Gil Bartholeyns - Le hantement du monde - Zoonoses
et pathocène
J'avais été séduit par le
roman engagé "Deux kilos deux" de cet anthropologue et
historien belge, son nom m'était donc familier quand je suis tombé sur ce bref
essai paru en 2021.
Il est le créateur de ce néologisme "Pathocène" qui désigne notre
état de maladie causé par notre soif de contrôle sur la nature et nos maux
provoqués par l'industrialisation du monde.
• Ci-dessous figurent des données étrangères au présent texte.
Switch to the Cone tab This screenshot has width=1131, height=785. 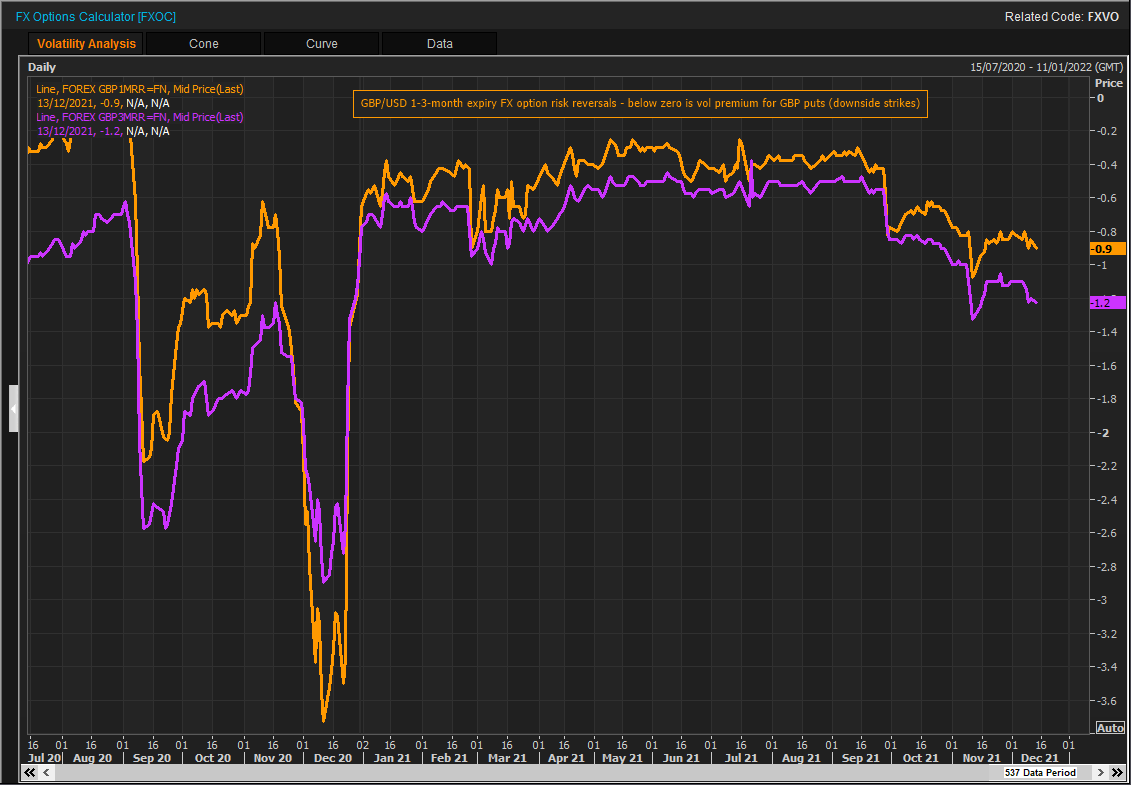(203, 43)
Dès que l'homme a voulu dompter l'animal et le considérer comme un produit
qu'on peut stocker à loisir il s'est heurté à des maladies qui ont trouvé le
terrain parfait pour proliférer dans ces grands rassemblements de vivants qui
n'étaient pas faits pour se retrouver les uns sur les autres. Surtout la
sélection d'animaux dociles qu'on va quasi cloner ou préserver un mâle au
profil génétique parfait qu'on va faire se reproduire. Terrain fertile pour
déclencher des dysfonctionnements.
Particulièrement depuis l'ère du rendement à tout prix, les zoonoses se sont
multipliées et on a assisté scandalisés à leur ravages sur notre espèce (et des
autres animaux) sans du tout nous remettre en question. Le récent Covid n'en
est qu'un exemple parmi d'autres qui pour une fois à sérieusement touché
l'Occident qui se croyait un parfait témoin des malheurs du monde à l'abri des
avaries. Les grandes épidémies de grippe, peste étaient pourtant là pour nous
mettre en garde. Nous sommes devenus comme les animaux que nous maintenons à
l'état de servitude, prisonniers de notre propre terre.
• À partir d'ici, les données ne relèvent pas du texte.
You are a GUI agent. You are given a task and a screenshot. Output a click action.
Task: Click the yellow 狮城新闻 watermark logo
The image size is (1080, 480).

Mais peu sont prêt à changer, à admettre qu'une des causes premières de ces
pandémies est l'élevage industriel, la surconsommation carnée. La sacro sainte
croissance ne peut admettre un retour en arrière et la viande a pris trop de
place dans la chaine capitaliste quand bien même la Science s'accorde à dire
qu'il faut dire stop.
Notre traitement de l'information accorde beaucoup d'importance à
"l'évènement" mais son sens est de plus en plus galvaudé. On dirige
souvent notre attention vers l'émotion plutôt que vers la raison.
L'auteur termine par un comparatif entre la fiction et l'Histoire, vu qu'il
manie les deux, et revient brièvement sur le contexte de l'écriture de son roman
cité en début de cette petite chronique.